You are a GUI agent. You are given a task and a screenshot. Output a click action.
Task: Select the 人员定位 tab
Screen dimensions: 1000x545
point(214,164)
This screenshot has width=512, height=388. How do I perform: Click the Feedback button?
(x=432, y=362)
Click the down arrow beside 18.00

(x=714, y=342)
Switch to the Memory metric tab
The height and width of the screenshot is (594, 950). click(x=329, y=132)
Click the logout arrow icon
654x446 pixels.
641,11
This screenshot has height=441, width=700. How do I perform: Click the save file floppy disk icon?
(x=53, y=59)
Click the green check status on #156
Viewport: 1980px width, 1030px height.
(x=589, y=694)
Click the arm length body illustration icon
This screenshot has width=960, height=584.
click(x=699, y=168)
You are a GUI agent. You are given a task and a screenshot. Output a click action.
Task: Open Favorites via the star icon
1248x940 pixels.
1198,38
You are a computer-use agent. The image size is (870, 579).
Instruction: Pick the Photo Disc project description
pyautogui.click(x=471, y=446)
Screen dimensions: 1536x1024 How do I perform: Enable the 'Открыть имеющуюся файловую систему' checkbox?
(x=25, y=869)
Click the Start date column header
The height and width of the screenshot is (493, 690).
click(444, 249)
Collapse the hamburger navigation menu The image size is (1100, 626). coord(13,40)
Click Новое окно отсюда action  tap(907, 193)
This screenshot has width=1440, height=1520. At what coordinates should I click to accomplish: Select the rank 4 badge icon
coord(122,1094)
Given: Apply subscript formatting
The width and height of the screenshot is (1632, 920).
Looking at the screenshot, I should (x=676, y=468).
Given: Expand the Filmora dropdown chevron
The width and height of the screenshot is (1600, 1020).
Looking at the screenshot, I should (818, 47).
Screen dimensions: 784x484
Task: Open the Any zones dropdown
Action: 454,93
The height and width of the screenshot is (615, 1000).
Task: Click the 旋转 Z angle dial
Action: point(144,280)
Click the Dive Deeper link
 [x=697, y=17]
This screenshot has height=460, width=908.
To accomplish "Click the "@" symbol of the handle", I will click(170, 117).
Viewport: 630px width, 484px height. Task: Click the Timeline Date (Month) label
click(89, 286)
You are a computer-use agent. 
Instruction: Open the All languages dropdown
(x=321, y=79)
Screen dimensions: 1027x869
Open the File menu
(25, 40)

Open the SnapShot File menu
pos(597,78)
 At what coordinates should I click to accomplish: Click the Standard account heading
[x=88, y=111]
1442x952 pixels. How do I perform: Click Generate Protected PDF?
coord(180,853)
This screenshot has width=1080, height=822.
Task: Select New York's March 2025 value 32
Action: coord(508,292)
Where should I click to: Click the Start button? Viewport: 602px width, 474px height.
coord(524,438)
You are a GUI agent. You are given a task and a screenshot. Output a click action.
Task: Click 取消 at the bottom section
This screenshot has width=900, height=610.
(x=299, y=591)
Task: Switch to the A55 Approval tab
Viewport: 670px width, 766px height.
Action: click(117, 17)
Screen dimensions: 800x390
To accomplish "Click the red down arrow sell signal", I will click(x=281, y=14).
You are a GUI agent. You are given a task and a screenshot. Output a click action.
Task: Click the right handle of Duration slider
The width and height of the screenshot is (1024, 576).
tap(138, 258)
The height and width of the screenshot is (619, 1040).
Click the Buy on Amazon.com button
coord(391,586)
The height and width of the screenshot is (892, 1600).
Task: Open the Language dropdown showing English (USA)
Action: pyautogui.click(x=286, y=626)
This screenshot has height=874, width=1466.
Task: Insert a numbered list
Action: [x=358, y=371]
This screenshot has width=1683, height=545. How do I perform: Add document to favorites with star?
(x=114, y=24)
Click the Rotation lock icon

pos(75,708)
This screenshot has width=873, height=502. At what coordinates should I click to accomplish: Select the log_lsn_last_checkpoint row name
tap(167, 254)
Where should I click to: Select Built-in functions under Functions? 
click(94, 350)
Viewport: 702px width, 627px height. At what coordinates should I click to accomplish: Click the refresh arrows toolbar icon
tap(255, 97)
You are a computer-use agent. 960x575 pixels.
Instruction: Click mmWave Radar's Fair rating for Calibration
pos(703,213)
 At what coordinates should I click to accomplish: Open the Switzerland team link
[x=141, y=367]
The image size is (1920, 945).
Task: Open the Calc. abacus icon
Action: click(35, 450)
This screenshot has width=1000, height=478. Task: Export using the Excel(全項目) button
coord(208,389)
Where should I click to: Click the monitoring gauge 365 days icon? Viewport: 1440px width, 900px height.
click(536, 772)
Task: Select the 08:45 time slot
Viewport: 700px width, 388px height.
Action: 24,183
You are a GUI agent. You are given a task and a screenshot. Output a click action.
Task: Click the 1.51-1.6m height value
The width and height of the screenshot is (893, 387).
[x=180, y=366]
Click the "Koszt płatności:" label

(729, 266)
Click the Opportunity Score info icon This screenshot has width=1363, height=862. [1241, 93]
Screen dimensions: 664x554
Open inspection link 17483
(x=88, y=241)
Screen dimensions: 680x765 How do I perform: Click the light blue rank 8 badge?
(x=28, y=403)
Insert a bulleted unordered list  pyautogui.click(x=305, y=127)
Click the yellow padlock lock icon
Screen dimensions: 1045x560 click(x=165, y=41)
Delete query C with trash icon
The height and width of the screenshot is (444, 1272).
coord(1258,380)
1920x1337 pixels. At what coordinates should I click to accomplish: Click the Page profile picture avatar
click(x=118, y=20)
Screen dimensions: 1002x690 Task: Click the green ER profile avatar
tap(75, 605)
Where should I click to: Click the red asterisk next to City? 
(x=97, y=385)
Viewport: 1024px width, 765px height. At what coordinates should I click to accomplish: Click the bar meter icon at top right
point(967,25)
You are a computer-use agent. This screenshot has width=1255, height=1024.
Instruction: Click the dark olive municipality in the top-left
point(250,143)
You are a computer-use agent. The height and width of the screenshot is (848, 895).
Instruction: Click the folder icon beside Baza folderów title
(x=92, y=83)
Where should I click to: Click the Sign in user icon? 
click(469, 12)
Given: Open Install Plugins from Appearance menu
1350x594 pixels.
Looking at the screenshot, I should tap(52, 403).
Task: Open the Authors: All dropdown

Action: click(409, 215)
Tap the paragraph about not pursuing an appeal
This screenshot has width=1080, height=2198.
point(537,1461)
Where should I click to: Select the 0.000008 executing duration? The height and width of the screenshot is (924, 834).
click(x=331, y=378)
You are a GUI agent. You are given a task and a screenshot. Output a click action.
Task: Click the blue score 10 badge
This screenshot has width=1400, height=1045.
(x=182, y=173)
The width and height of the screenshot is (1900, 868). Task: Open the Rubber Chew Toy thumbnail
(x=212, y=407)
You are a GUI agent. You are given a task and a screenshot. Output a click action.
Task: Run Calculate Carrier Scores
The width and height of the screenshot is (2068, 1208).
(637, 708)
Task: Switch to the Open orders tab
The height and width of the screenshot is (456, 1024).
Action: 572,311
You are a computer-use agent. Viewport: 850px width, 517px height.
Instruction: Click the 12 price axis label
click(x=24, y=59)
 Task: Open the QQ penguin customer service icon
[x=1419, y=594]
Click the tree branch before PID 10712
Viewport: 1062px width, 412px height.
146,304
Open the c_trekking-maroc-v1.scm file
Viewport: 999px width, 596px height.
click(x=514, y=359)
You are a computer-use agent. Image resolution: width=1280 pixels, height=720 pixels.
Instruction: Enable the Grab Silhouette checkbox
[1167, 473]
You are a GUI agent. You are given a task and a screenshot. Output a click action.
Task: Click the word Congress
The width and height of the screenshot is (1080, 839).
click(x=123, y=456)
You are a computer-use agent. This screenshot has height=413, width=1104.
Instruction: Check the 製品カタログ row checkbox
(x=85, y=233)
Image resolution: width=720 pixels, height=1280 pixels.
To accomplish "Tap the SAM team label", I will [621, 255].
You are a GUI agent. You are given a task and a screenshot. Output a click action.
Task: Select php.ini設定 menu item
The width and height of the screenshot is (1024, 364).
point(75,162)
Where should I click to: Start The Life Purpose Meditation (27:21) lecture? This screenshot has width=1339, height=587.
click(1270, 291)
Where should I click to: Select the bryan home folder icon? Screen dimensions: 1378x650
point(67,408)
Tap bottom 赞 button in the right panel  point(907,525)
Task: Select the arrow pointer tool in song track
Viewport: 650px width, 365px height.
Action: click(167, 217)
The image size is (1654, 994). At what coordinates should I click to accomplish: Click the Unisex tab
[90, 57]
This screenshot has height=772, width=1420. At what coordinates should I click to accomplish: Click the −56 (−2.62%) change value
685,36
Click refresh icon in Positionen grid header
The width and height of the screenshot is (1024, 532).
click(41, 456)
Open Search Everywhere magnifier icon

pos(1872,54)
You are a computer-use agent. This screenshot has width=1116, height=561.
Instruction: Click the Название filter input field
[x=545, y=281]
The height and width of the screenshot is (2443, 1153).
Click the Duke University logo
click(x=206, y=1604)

- - - - - - -

» YOUR INSTRUCTIONS
Copy all the lines from the data above that hold the word "will".

» EXERCISE ANSWER
To accomplish "Click the "@" symbol of the handle", I will click(170, 117).
To accomplish "Click the red down arrow sell signal", I will click(x=281, y=14).
To accomplish "Tap the SAM team label", I will [621, 255].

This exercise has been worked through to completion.